● **Instructions for the task**: Find the word "agent" in the material below and gather every line that contains it.

** Opening Record excerpts block **

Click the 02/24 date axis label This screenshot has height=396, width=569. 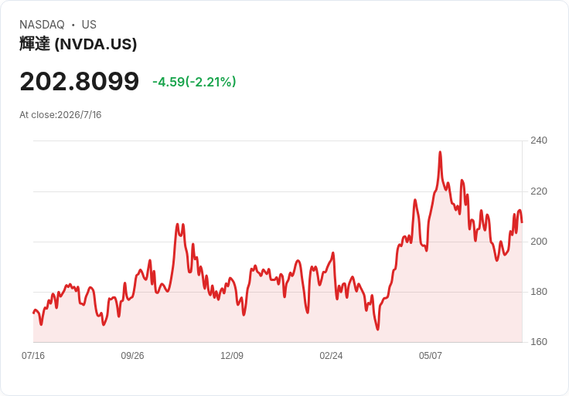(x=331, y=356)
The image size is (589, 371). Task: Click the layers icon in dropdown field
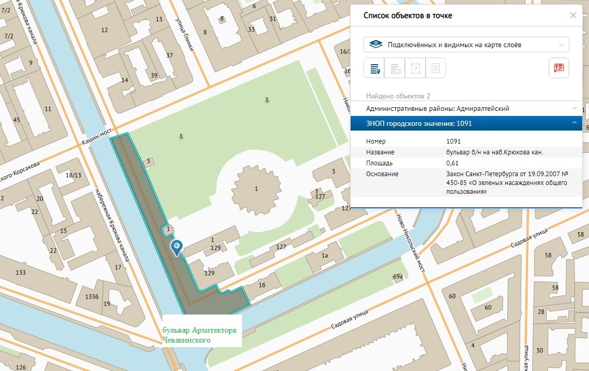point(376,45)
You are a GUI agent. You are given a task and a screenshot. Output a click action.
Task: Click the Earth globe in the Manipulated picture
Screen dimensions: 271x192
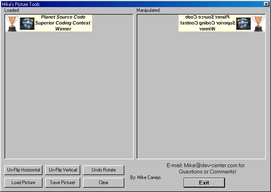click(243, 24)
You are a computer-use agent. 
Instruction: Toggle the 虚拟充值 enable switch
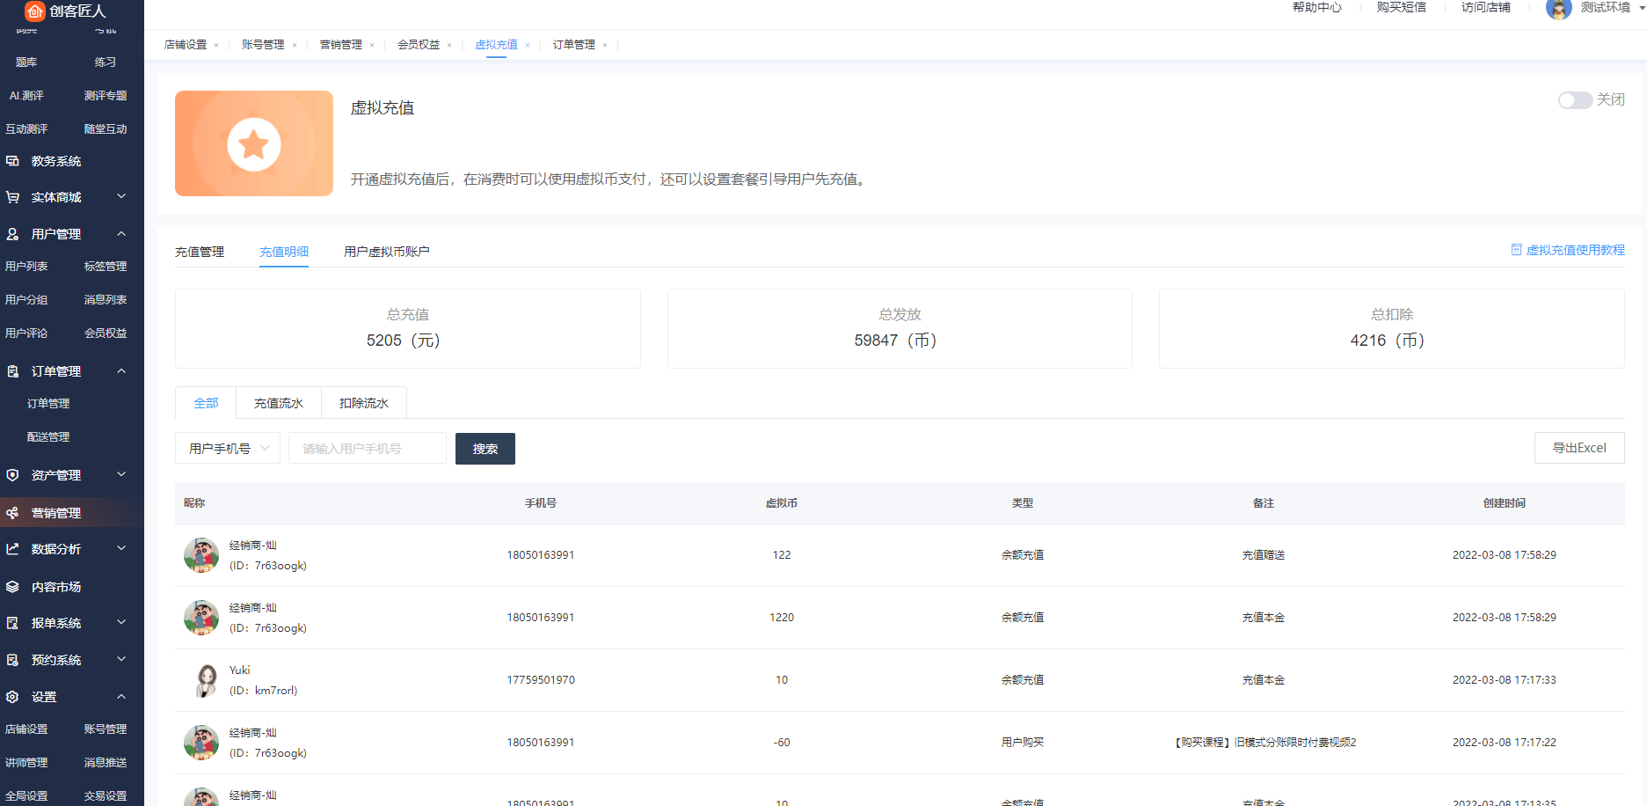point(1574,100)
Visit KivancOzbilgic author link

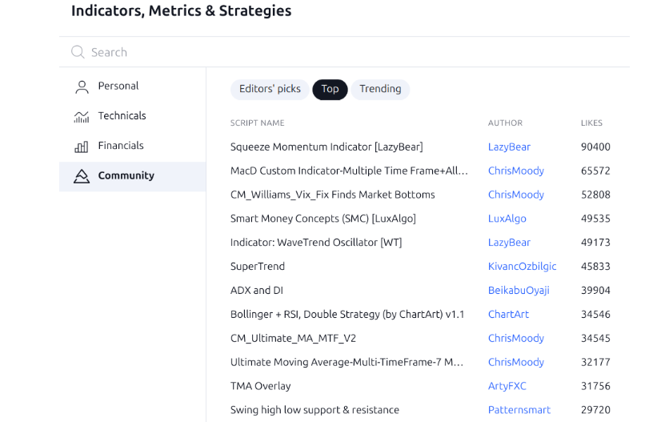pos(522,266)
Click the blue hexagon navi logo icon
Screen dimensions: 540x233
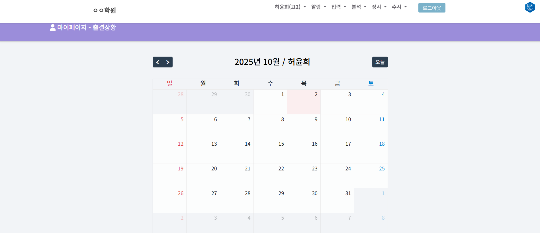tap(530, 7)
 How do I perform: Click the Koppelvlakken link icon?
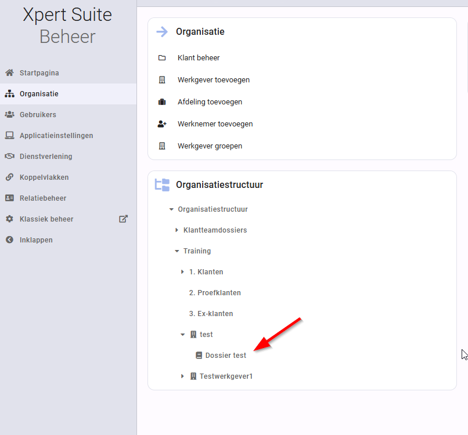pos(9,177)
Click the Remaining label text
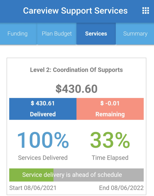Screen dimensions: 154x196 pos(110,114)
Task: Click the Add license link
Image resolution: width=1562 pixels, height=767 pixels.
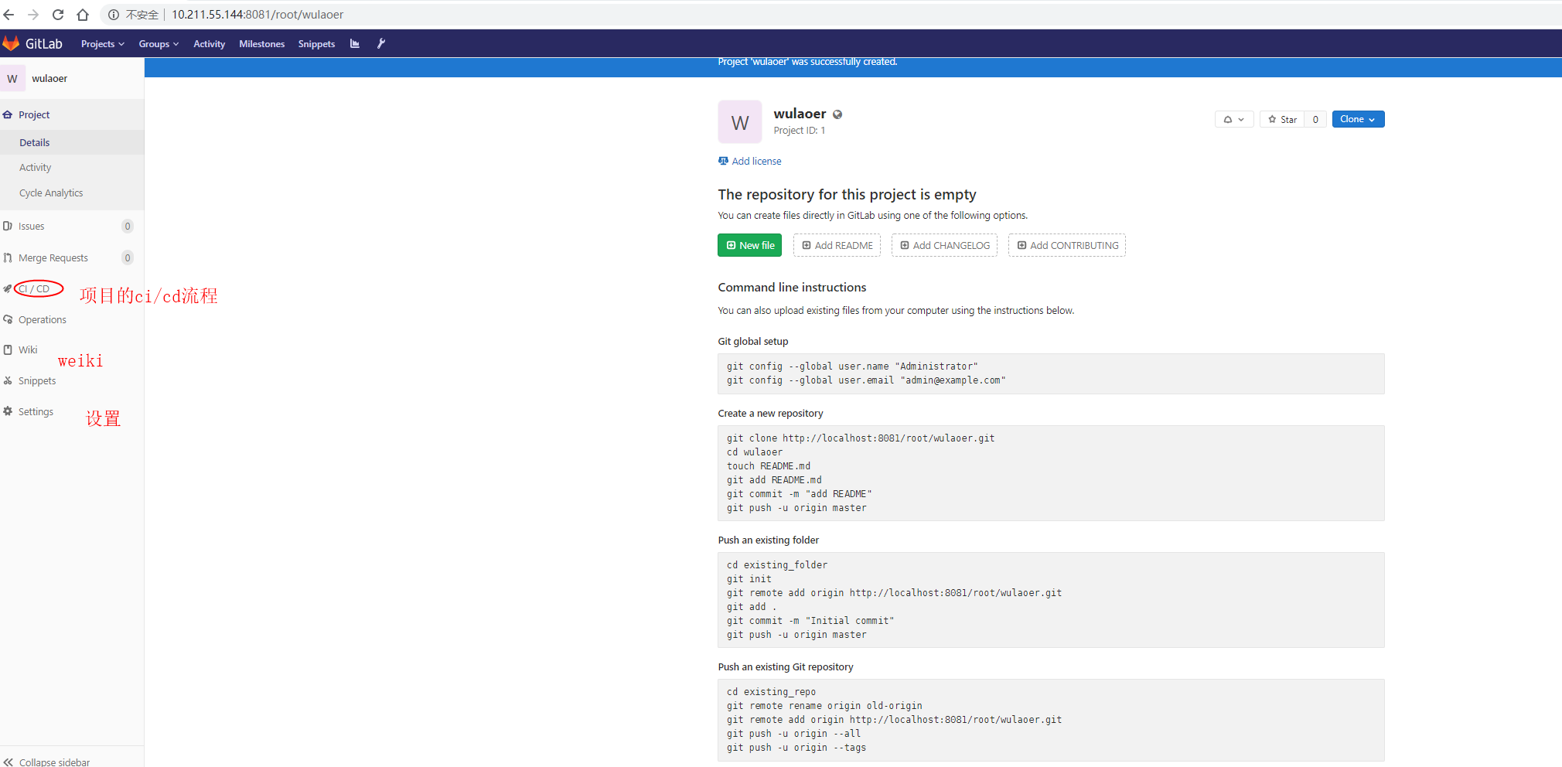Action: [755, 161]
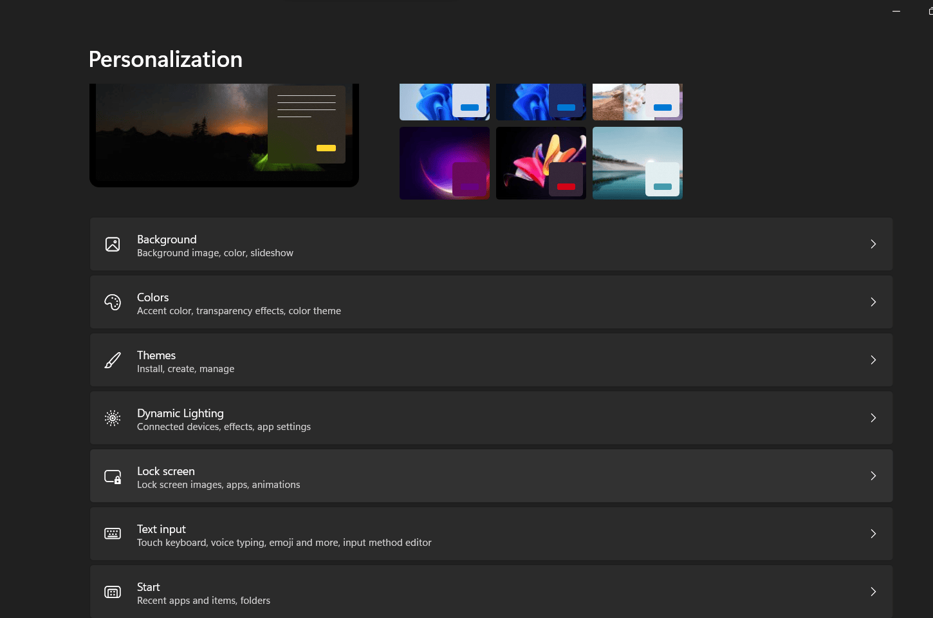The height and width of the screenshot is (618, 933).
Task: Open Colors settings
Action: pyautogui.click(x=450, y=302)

** Closing Record excerpts block **

● **Solution to the problem**:
You are a GUI agent. You are given a task and a screenshot. Output a click action.
You are a computer-use agent. 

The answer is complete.